Gse v0.10.0 released, Go high-performance word segmentation

  

Go language efficient word segmentation, support English, Chinese, Japanese, etc.

The dictionary is implemented with a double-array trie (Double-Array Trie), and the tokenizer algorithm is the shortest path based on word frequency plus dynamic programming.

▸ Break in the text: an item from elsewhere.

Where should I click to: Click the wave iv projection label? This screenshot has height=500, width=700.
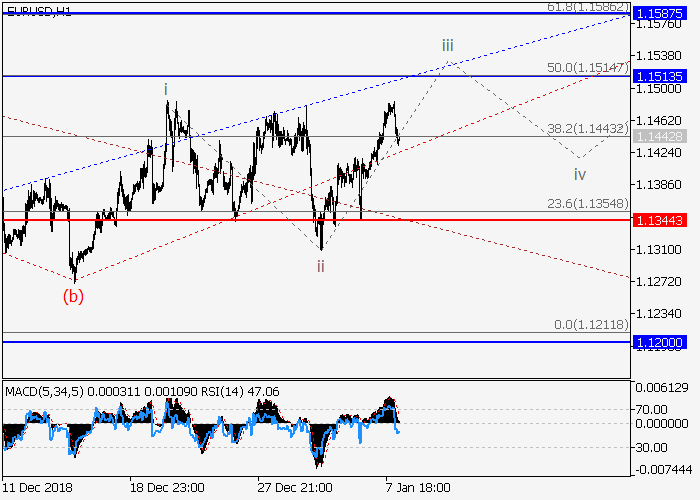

It supports two word segmentation modes, ordinary and search engine, supports user dictionary, part-of-speech tagging, and can run JSON RPC service.

package main


import (
"fmt"


"github.com/go-ego/gse"
)


func main() {
was seg gse.Segments
seg.LoadDict("zh,testdata/test_dict.txt,testdata/test_dict1.txt")


text1 := []byte("Hello world, Hello world")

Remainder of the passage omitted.